Better think before you post that Instagram selfie -- a government could want it.
Facebook on Friday released its second government requests report covering the second half of 2013, and it expands its scope from the first one in two ways. First, it includes requests to restrict or remove users' content from the site, whereas the first report was limited to requests for account information. And second, the report now includes data on Instagram, the photo sharing app owned by Facebook.
Facebook is not breaking out the number of Instagram requests; they're included in the overall tallies. But Instagram's inclusion speaks to the popularity of the service, which Facebook acquired in 2012 but didn't include in its government requests report for the first half of 2013.
The report includes data on government requests to receive data about Instagram accounts and to restrict access to its content.
Facebook receives requests to restrict or remove content based on countries' laws over what can be shared online. When the request is legally sound, Facebook restricts access to content in the specific country whose government objected to it. If Facebook also determines that the flagged content violates its own standards, it removes the content globally. Separately, Facebook also receives requests for account information and data, many of which relate to criminal cases such as robberies or kidnappings.

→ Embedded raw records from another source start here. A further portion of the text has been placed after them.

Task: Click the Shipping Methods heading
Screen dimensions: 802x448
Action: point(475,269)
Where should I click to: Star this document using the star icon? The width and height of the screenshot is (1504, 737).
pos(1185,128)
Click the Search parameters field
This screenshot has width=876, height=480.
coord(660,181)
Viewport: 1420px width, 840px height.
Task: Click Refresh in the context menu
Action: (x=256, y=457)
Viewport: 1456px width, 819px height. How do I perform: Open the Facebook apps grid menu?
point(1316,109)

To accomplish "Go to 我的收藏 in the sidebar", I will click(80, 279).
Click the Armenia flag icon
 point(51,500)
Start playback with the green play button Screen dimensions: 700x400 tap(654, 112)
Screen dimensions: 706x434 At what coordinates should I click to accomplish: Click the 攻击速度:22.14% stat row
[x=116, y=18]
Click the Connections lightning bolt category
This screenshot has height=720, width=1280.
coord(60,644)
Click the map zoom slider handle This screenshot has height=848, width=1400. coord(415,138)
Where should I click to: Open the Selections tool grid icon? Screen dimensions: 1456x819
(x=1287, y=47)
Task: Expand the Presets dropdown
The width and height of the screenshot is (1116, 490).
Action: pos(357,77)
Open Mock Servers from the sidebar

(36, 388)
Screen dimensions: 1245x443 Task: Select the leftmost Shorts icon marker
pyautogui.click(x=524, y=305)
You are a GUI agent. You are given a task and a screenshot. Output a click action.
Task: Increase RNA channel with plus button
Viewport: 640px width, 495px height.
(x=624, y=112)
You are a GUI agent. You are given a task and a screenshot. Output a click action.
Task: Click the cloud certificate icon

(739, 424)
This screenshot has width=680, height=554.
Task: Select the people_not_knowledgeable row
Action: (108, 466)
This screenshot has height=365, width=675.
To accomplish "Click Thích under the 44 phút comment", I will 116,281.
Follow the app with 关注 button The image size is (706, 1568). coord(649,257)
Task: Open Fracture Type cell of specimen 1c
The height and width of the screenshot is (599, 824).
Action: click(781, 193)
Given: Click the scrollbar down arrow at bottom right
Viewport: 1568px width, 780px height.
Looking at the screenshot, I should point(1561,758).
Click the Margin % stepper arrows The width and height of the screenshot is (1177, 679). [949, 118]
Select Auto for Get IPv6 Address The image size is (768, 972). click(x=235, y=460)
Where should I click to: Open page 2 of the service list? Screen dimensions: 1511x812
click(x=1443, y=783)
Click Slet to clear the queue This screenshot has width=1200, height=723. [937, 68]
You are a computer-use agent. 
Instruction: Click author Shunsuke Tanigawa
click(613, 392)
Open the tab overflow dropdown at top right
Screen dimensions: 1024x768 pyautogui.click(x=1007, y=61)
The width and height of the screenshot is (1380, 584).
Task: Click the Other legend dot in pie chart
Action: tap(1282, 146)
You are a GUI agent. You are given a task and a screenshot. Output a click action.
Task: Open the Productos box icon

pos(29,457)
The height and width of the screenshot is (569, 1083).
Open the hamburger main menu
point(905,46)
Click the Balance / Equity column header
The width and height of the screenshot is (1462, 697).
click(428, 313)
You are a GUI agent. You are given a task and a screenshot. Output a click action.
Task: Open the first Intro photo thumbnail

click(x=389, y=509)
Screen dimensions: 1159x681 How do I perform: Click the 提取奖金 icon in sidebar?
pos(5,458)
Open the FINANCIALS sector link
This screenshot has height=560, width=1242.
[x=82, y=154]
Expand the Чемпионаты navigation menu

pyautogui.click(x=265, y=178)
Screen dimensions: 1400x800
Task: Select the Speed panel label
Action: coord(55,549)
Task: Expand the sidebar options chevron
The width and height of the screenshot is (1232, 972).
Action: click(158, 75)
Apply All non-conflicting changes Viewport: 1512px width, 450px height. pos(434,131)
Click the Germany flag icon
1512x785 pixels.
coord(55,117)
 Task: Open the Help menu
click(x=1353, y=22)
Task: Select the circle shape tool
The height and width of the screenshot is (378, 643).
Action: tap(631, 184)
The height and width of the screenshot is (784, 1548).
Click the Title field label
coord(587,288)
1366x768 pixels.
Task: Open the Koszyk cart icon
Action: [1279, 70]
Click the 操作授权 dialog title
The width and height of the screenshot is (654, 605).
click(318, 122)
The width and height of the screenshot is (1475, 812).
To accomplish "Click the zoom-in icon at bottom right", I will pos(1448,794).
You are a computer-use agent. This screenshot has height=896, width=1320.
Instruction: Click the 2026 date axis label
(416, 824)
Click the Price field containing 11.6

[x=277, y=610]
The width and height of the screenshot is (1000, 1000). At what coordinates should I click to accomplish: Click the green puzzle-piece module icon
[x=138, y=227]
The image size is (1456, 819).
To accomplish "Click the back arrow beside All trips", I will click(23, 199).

Facebook does not hand over data every time it receives a government request -- sometimes the requests are overly broad or vague, or do not comply with legal standards, the company says.
In the U.S., Facebook received about 12,600 law enforcement requests in the second half of 2013, up from the range of 11,000-12,000 it tallied in its first report. For the second half of 2013, Facebook said it produced data for about 81 percent of the requests.
Regarding U.S. government requests about national security matters, Facebook reported it may have received none or as many as 999, saying it couldn't be more specific due to U.S. legal restrictions.
Governments in other countries across the world are also interested in Facebook users' data. India ranked second behind the U.S. with about 3,600 requests targeting more than 4,700 accounts. Facebook produced data for roughly half of those requests.
More than 1,900 requests came from the U.K., while the governments of France, Germany and Italy each served Facebook with more than 1,600 data requests.
Besides Facebook, other companies like Yahoo, Google and Microsoft periodically release their own government request reports, as part of an effort to be more transparent to users. The tallies have taken on increased significance following leaks about U.S. government surveillance made by former contractor Edward Snowden.